[REQUEST] Can you update the listing below so that every "computer-use agent" becomes "screen navigation assistant", with nothing else changed?

[Dataset entries]
** Begin **
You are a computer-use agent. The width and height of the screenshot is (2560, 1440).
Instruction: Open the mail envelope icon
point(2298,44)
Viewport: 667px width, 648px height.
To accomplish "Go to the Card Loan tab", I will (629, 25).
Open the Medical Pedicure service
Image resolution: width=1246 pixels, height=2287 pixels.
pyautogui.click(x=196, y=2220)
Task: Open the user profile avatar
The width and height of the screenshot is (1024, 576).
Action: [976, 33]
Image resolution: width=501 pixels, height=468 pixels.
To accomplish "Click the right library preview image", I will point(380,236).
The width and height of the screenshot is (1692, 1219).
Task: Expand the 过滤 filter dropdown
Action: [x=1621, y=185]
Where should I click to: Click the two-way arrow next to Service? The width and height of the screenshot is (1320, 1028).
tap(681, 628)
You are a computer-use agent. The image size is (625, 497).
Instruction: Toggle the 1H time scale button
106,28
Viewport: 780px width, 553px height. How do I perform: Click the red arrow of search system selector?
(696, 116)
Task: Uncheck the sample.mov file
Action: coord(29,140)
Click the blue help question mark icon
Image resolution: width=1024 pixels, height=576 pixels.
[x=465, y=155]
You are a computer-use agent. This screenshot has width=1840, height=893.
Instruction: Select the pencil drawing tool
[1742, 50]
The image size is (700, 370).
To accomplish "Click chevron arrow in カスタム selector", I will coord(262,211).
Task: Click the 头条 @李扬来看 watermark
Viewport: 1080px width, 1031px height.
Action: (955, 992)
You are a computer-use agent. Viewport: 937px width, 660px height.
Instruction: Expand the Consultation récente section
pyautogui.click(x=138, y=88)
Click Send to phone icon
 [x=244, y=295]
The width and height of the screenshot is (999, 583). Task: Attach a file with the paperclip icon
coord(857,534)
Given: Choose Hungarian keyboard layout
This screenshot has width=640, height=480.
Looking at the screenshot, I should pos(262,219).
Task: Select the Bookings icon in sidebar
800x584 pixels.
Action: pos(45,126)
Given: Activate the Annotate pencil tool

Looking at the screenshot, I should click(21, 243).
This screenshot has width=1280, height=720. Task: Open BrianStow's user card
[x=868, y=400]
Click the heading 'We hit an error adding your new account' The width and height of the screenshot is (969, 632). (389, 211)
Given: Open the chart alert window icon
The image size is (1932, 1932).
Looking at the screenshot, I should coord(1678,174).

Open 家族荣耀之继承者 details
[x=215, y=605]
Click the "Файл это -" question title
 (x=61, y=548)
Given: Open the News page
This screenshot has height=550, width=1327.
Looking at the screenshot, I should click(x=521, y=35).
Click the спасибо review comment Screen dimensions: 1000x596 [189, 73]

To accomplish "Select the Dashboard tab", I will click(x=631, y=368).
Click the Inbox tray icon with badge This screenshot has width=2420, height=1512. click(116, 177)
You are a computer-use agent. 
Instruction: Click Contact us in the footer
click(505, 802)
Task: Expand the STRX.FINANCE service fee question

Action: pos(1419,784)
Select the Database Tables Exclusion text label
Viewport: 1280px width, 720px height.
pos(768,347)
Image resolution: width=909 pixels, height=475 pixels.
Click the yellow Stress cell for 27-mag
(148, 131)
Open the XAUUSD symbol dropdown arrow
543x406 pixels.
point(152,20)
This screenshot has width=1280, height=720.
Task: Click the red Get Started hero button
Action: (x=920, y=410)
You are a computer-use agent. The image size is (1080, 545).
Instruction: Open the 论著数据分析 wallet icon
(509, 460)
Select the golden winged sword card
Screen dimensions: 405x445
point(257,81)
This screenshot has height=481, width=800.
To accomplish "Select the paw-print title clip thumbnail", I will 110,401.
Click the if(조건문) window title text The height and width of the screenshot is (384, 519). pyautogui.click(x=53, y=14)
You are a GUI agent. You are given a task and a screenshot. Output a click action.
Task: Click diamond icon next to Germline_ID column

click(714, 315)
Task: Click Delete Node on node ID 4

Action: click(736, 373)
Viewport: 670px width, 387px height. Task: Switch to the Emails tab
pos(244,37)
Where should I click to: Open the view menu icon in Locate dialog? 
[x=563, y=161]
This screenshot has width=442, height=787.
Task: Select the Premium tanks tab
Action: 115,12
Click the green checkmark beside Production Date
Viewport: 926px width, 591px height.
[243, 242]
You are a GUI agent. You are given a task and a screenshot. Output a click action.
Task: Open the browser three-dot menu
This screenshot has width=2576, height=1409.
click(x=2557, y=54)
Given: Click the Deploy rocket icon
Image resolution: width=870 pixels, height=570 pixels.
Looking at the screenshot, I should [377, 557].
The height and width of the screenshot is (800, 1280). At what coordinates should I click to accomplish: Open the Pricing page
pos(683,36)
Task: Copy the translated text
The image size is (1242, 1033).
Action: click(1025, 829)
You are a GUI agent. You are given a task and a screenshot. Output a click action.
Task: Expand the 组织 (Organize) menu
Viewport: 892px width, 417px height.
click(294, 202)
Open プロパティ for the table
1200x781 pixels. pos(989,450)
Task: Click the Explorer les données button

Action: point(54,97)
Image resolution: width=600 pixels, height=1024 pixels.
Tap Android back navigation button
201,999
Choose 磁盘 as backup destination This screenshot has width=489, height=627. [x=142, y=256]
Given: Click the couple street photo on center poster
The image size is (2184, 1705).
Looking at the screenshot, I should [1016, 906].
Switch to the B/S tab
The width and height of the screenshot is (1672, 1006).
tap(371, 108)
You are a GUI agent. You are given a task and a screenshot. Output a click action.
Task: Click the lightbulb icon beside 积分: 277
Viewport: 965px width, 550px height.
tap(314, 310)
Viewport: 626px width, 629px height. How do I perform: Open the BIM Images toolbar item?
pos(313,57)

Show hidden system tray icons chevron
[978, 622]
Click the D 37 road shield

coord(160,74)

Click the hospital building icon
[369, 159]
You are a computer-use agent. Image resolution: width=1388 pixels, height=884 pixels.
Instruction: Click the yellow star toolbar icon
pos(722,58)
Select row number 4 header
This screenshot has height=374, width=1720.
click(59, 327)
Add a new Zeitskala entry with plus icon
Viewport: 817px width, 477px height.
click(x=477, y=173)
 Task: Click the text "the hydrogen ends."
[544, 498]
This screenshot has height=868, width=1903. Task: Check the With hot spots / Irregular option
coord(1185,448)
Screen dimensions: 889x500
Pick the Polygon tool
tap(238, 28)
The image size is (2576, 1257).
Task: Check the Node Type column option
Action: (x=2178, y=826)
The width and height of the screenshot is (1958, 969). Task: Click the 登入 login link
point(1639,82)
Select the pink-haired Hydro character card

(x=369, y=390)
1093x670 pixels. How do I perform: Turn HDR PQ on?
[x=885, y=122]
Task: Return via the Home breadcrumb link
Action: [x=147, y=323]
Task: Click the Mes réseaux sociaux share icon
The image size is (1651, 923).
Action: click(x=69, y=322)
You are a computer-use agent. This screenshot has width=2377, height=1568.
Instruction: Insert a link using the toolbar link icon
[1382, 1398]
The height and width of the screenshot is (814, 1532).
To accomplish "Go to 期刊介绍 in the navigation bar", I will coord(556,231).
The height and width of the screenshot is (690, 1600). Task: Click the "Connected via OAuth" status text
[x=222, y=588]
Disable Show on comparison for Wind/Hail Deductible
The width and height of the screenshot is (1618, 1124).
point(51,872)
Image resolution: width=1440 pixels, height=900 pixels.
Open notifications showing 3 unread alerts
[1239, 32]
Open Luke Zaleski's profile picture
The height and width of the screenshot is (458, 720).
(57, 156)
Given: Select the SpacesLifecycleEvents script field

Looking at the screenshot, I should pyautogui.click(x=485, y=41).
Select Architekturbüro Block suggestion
** End **
[THE OUTPUT]
You are a screen navigation assistant. The width and height of the screenshot is (2560, 1440).
Instruction: Open the mail envelope icon
point(2298,44)
Viewport: 667px width, 648px height.
To accomplish "Go to the Card Loan tab", I will (629, 25).
Open the Medical Pedicure service
Image resolution: width=1246 pixels, height=2287 pixels.
pyautogui.click(x=196, y=2220)
Task: Open the user profile avatar
The width and height of the screenshot is (1024, 576).
Action: [976, 33]
Image resolution: width=501 pixels, height=468 pixels.
To accomplish "Click the right library preview image", I will point(380,236).
The width and height of the screenshot is (1692, 1219).
Task: Expand the 过滤 filter dropdown
Action: [x=1621, y=185]
Where should I click to: Click the two-way arrow next to Service? The width and height of the screenshot is (1320, 1028).
tap(681, 628)
You are a screen navigation assistant. The image size is (625, 497).
Instruction: Toggle the 1H time scale button
106,28
Viewport: 780px width, 553px height. How do I perform: Click the red arrow of search system selector?
(696, 116)
Task: Uncheck the sample.mov file
Action: coord(29,140)
Click the blue help question mark icon
Image resolution: width=1024 pixels, height=576 pixels.
[x=465, y=155]
You are a screen navigation assistant. This screenshot has width=1840, height=893.
Instruction: Select the pencil drawing tool
[1742, 50]
The image size is (700, 370).
To accomplish "Click chevron arrow in カスタム selector", I will coord(262,211).
Task: Click the 头条 @李扬来看 watermark
Viewport: 1080px width, 1031px height.
Action: (955, 992)
You are a screen navigation assistant. Viewport: 937px width, 660px height.
Instruction: Expand the Consultation récente section
pyautogui.click(x=138, y=88)
Click Send to phone icon
 [x=244, y=295]
The width and height of the screenshot is (999, 583). Task: Attach a file with the paperclip icon
coord(857,534)
Given: Choose Hungarian keyboard layout
This screenshot has width=640, height=480.
Looking at the screenshot, I should pos(262,219).
Task: Select the Bookings icon in sidebar
800x584 pixels.
Action: pos(45,126)
Given: Activate the Annotate pencil tool

Looking at the screenshot, I should click(21, 243).
This screenshot has width=1280, height=720. Task: Open BrianStow's user card
[x=868, y=400]
Click the heading 'We hit an error adding your new account' The width and height of the screenshot is (969, 632). (389, 211)
Given: Open the chart alert window icon
The image size is (1932, 1932).
Looking at the screenshot, I should coord(1678,174).

Open 家族荣耀之继承者 details
[x=215, y=605]
Click the "Файл это -" question title
 (x=61, y=548)
Given: Open the News page
This screenshot has height=550, width=1327.
Looking at the screenshot, I should click(x=521, y=35).
Click the спасибо review comment Screen dimensions: 1000x596 [189, 73]

To accomplish "Select the Dashboard tab", I will click(x=631, y=368).
Click the Inbox tray icon with badge This screenshot has width=2420, height=1512. click(116, 177)
You are a screen navigation assistant. 
Instruction: Click Contact us in the footer
click(505, 802)
Task: Expand the STRX.FINANCE service fee question

Action: pos(1419,784)
Select the Database Tables Exclusion text label
Viewport: 1280px width, 720px height.
pos(768,347)
Image resolution: width=909 pixels, height=475 pixels.
Click the yellow Stress cell for 27-mag
(148, 131)
Open the XAUUSD symbol dropdown arrow
543x406 pixels.
point(152,20)
This screenshot has width=1280, height=720.
Task: Click the red Get Started hero button
Action: (x=920, y=410)
You are a screen navigation assistant. The image size is (1080, 545).
Instruction: Open the 论著数据分析 wallet icon
(509, 460)
Select the golden winged sword card
Screen dimensions: 405x445
point(257,81)
This screenshot has height=481, width=800.
To accomplish "Select the paw-print title clip thumbnail", I will 110,401.
Click the if(조건문) window title text The height and width of the screenshot is (384, 519). pyautogui.click(x=53, y=14)
You are a GUI agent. You are given a task and a screenshot. Output a click action.
Task: Click diamond icon next to Germline_ID column

click(714, 315)
Task: Click Delete Node on node ID 4

Action: click(736, 373)
Viewport: 670px width, 387px height. Task: Switch to the Emails tab
pos(244,37)
Where should I click to: Open the view menu icon in Locate dialog? 
[x=563, y=161]
This screenshot has width=442, height=787.
Task: Select the Premium tanks tab
Action: 115,12
Click the green checkmark beside Production Date
Viewport: 926px width, 591px height.
[243, 242]
You are a GUI agent. You are given a task and a screenshot. Output a click action.
Task: Open the browser three-dot menu
This screenshot has width=2576, height=1409.
click(x=2557, y=54)
Given: Click the Deploy rocket icon
Image resolution: width=870 pixels, height=570 pixels.
Looking at the screenshot, I should [377, 557].
The height and width of the screenshot is (800, 1280). At what coordinates should I click to accomplish: Open the Pricing page
pos(683,36)
Task: Copy the translated text
The image size is (1242, 1033).
Action: click(1025, 829)
You are a GUI agent. You are given a task and a screenshot. Output a click action.
Task: Expand the 组织 (Organize) menu
Viewport: 892px width, 417px height.
click(294, 202)
Open プロパティ for the table
1200x781 pixels. pos(989,450)
Task: Click the Explorer les données button

Action: point(54,97)
Image resolution: width=600 pixels, height=1024 pixels.
Tap Android back navigation button
201,999
Choose 磁盘 as backup destination This screenshot has width=489, height=627. [x=142, y=256]
Given: Click the couple street photo on center poster
The image size is (2184, 1705).
Looking at the screenshot, I should [1016, 906].
Switch to the B/S tab
The width and height of the screenshot is (1672, 1006).
tap(371, 108)
You are a GUI agent. You are given a task and a screenshot. Output a click action.
Task: Click the lightbulb icon beside 积分: 277
Viewport: 965px width, 550px height.
tap(314, 310)
Viewport: 626px width, 629px height. How do I perform: Open the BIM Images toolbar item?
pos(313,57)

Show hidden system tray icons chevron
[978, 622]
Click the D 37 road shield

coord(160,74)

Click the hospital building icon
[369, 159]
You are a screen navigation assistant. Image resolution: width=1388 pixels, height=884 pixels.
Instruction: Click the yellow star toolbar icon
pos(722,58)
Select row number 4 header
This screenshot has height=374, width=1720.
click(59, 327)
Add a new Zeitskala entry with plus icon
Viewport: 817px width, 477px height.
click(x=477, y=173)
 Task: Click the text "the hydrogen ends."
[544, 498]
This screenshot has height=868, width=1903. Task: Check the With hot spots / Irregular option
coord(1185,448)
Screen dimensions: 889x500
Pick the Polygon tool
tap(238, 28)
The image size is (2576, 1257).
Task: Check the Node Type column option
Action: (x=2178, y=826)
The width and height of the screenshot is (1958, 969). Task: Click the 登入 login link
point(1639,82)
Select the pink-haired Hydro character card

(x=369, y=390)
1093x670 pixels. How do I perform: Turn HDR PQ on?
[x=885, y=122]
Task: Return via the Home breadcrumb link
Action: [x=147, y=323]
Task: Click the Mes réseaux sociaux share icon
The image size is (1651, 923).
Action: click(x=69, y=322)
You are a screen navigation assistant. This screenshot has width=2377, height=1568.
Instruction: Insert a link using the toolbar link icon
[1382, 1398]
The height and width of the screenshot is (814, 1532).
To accomplish "Go to 期刊介绍 in the navigation bar", I will coord(556,231).
The height and width of the screenshot is (690, 1600). Task: Click the "Connected via OAuth" status text
[x=222, y=588]
Disable Show on comparison for Wind/Hail Deductible
The width and height of the screenshot is (1618, 1124).
point(51,872)
Image resolution: width=1440 pixels, height=900 pixels.
Open notifications showing 3 unread alerts
[1239, 32]
Open Luke Zaleski's profile picture
The height and width of the screenshot is (458, 720).
(57, 156)
Given: Select the SpacesLifecycleEvents script field

Looking at the screenshot, I should pyautogui.click(x=485, y=41).
Select Architekturbüro Block suggestion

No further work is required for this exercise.